The Bitcoin price fell back during the current session, registering a marginal drop as it struggles to climb above $45,000. BTC had started the week on a fairly bullish note, rising above the 50-day SMA and moving to $43,886. Tuesday saw BTC register a marginal increase as it moved past the $44,000 level before rising by 0.73% on Wednesday and pushing up to $44,437. The current session has seen BTC register a marginal drop as it struggles to push to $45,000.
Bitcoin Price Chart Indicates Buyers And Sellers Struggling For Control
The Bitcoin price started the previous week on a fairly positive note, rising by 1.42% on Monday and pushing to $38,482. On Tuesday, the price continued to push higher, registering a marginal increase and pushing to $38,760, where the 20-day SMA was acting as resistance. As a result, the price fell back on Wednesday, dropping by nearly 5% and falling to $36,986 before registering a marginal recovery on Thursday and rising to $37,350. Friday saw BTC register a significant surge, as it rose by over 11%, pushed past the 20-day SMA, and settled at $41,623.
Image: BTC/USD daily
After surging by over 11% on Friday, the Bitcoin price fell back over the weekend, registering a marginal drop on Saturday and then rising by over 2% on Sunday to end the weekend at $42,409. Monday saw BTC remain bullish, as the price pushed above the 50-day SMA and rose to $43,886. BTC continued to push higher from this level, rising to $44,116 on Tuesday and then to $44,437 on Wednesday before dropping during the ongoing session.

### Short problem A
Output the entries verbatim, everything from the very first entry down to the line that contains "pos(1051,596)", both included.

### Dataset extract
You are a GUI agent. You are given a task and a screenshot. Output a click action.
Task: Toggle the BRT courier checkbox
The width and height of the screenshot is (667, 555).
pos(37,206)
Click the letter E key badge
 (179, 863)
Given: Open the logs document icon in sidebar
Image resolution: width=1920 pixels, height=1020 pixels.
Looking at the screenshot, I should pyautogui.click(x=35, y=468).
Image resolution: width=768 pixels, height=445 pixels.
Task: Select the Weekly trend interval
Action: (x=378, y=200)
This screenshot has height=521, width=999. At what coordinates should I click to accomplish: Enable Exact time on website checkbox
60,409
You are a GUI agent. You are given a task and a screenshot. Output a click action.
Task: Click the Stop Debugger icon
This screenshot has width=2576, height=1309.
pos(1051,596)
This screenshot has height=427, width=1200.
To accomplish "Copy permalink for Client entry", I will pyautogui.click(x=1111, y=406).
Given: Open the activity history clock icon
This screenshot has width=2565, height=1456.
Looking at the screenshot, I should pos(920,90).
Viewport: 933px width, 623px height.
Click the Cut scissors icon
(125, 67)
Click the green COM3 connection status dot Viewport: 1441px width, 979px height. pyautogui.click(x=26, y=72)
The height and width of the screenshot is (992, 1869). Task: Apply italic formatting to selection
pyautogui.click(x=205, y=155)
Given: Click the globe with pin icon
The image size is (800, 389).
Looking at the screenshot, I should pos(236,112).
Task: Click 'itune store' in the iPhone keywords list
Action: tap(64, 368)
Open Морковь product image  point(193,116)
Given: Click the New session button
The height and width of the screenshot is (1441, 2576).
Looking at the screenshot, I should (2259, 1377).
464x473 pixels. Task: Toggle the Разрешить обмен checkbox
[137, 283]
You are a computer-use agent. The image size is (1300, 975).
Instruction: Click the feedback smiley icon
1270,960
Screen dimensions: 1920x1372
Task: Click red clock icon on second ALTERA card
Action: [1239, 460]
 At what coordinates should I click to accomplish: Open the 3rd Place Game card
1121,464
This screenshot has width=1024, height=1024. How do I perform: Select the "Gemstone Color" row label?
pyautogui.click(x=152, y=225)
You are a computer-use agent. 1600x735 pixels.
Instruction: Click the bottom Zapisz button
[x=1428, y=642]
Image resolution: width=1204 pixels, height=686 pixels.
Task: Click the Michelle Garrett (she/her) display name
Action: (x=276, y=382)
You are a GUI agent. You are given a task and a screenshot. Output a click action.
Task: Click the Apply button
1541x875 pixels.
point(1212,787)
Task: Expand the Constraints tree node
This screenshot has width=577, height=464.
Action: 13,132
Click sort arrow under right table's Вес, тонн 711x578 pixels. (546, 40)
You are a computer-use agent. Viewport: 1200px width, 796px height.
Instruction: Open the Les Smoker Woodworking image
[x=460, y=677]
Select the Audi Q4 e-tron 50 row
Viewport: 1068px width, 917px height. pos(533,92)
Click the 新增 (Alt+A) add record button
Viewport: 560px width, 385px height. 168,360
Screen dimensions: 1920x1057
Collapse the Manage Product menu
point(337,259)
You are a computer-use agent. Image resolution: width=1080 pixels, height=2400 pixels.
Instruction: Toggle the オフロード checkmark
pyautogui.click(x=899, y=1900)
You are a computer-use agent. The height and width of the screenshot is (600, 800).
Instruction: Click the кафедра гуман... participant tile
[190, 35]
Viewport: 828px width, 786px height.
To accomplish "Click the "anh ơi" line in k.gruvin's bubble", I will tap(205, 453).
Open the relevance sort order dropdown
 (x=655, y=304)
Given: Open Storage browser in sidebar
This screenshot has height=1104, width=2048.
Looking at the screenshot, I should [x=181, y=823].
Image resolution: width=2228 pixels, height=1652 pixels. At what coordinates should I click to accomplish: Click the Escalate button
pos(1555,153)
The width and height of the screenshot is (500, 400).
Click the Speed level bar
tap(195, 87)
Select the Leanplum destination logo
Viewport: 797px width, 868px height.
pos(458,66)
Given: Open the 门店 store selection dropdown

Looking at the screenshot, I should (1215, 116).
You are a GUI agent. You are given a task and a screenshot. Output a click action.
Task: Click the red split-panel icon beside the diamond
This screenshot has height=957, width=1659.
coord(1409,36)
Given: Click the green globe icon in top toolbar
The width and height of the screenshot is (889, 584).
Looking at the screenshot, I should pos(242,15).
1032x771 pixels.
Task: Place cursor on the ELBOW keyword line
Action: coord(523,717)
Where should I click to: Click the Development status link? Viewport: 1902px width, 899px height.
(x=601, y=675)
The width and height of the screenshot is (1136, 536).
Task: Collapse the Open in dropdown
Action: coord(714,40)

### Short problem B
Pick up the Bitcoin price analysis where it stops and carry it on.

### Task response A
You are a GUI agent. You are given a task and a screenshot. Output a click action.
Task: Toggle the BRT courier checkbox
The width and height of the screenshot is (667, 555).
pos(37,206)
Click the letter E key badge
 (179, 863)
Given: Open the logs document icon in sidebar
Image resolution: width=1920 pixels, height=1020 pixels.
Looking at the screenshot, I should pyautogui.click(x=35, y=468).
Image resolution: width=768 pixels, height=445 pixels.
Task: Select the Weekly trend interval
Action: (x=378, y=200)
This screenshot has height=521, width=999. At what coordinates should I click to accomplish: Enable Exact time on website checkbox
60,409
You are a GUI agent. You are given a task and a screenshot. Output a click action.
Task: Click the Stop Debugger icon
This screenshot has width=2576, height=1309.
pos(1051,596)

### Task response B
We can see that the MACD is bullish, but if BTC continues to drop, we could see it flip to bearish.
IntoTheBlock’s IOMAP for the Bitcoin price shows us that BTC faces strong resistance at around $48,789. At this price level, over 1.6 million addresses have sold more than 993,000 BTC.
The 4-hour Bitcoin price chart shows us that BTC had dropped to $36,559 on the 4th. The price made a strong recovery from this level, rising to $37,350, then surging past the 20 and 50-bar SMAs and rising to $39,497. After reaching this level, BTC continued to remain bullish, pushing past the 200-bar SMA and rising to $41,623. BTC registered a marginal drop from this level, falling to $41,554 on the 6th, before recovering and surging to $44,951 on the 8th. The price fell back from this level, dropping to $43,027, where the 20-bar SMA acted as support. As a result, BTC was able to recover and push up to its current level of $44,210.
We can see that the MACD is currently bearish, but if BTC can recover from this level, we could see it flip to bullish.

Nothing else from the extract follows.